◆ **EXERCISE**:
In the reviewer response below, write out everything from "Learning Sequence Attractors" down to "output or performance.", swapping each "revised paper" for "updated manuscript".

◆ **DOCUMENT TEXT**:
---

Learning Sequence Attractors in Recurrent Networks with Hidden Neurons

We thank the reviewer for the dedicated proofreading and helpful suggestions on improving our paper. Below, we address each point of yours.

• Comparison of encoding efficiency to other methods/experiments
  In the revised paper, we have compared our approach with networks of continuous neurons trained with backpropagation and modern Hopfield networks. Please see Appendix A and B in the revised paper.

• Experiments for effect of noise level of the first patter on the performance.
  We observed a trade-off between the noise level that can be tolerated and the length of the stored sequence in our experiments. Additionally, we provide the code of our experiments in the supplementary material for further exploration.

• Further, the paper doesn't address how inputs to the network influence the output or performance.
  We agree that the inputs are important. However, in this paper, we focus on spontaneous neural activities and sequence memory for which the inputs are absent. The exploration of inputs to the network is beyond the scope of this paper.

• For Figure 4 and 11 for example it is unclear what is to be gained from seeing the convergence of the algorithm, if it is not compared to other algorithms to see which converges in less epochs for example.
  Figure 4 is to demonstrate that why the algorithm works despite that $\mathbf{P}$ is a random matrix and fixed during learning. Figure 11 is to demonstrate that both errors $\mu_i(t)$ and $\nu_j(t)$ would jointly reduce to zero, rather than conflicting with each other. Additionally, we provide comparison experiments in Figure 12 in Appendix A.

• For Figure 7 and 8 it would be beneficial to see how increasing influences retrieval success as and are changed.
  Due to space limitation, we cannot provide all possible experiments suggested by the reviewer in the paper, as the number of combinations of the hyperparameters is enormous. Nevertheless, we provide the code of our experiments in the supplementary material for further exploration.

• Better describe how the margin of the margin perceptron is related to the robustness here.
  In margin perceptron, the margin is disproportional to the magntitude of the weights, which is related to robustness, as can be been in eq (12) in Proposition 4. We improved the presentation in the revised paper.

• Why does such a $\mathbf{U}^*$ exist?
  The assumption that such a $\mathbf{U}^*$ exists is a condition that the algorithm converges in finite steps. This condition is also in convergence proof of the perceptron learning algorithm.

• After Equation (19): "due to (1)". Should this be "due to (17)"?
  We corrected this typo in the revised paper.

• In Eq. (33) $q$ is appearing without introduction
  $q$ is an index which ranges from $1$ to $p$. It should be clear from the context.

---

◆ **STORED DATA**:
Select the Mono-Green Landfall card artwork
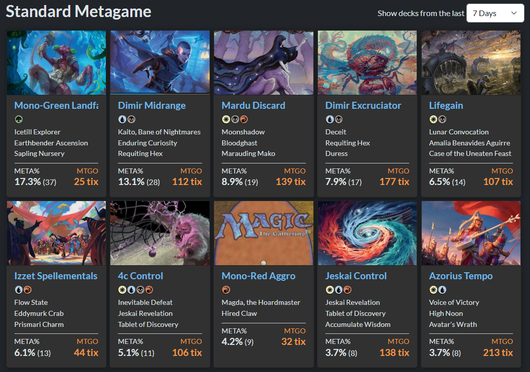Screen dimensions: 530x372 tap(57, 63)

---

◆ **ANSWER TO THIS EXERCISE**:
Learning Sequence Attractors in Recurrent Networks with Hidden Neurons

We thank the reviewer for the dedicated proofreading and helpful suggestions on improving our paper. Below, we address each point of yours.

• Comparison of encoding efficiency to other methods/experiments
  In the updated manuscript, we have compared our approach with networks of continuous neurons trained with backpropagation and modern Hopfield networks. Please see Appendix A and B in the updated manuscript.

• Experiments for effect of noise level of the first patter on the performance.
  We observed a trade-off between the noise level that can be tolerated and the length of the stored sequence in our experiments. Additionally, we provide the code of our experiments in the supplementary material for further exploration.

• Further, the paper doesn't address how inputs to the network influence the output or performance.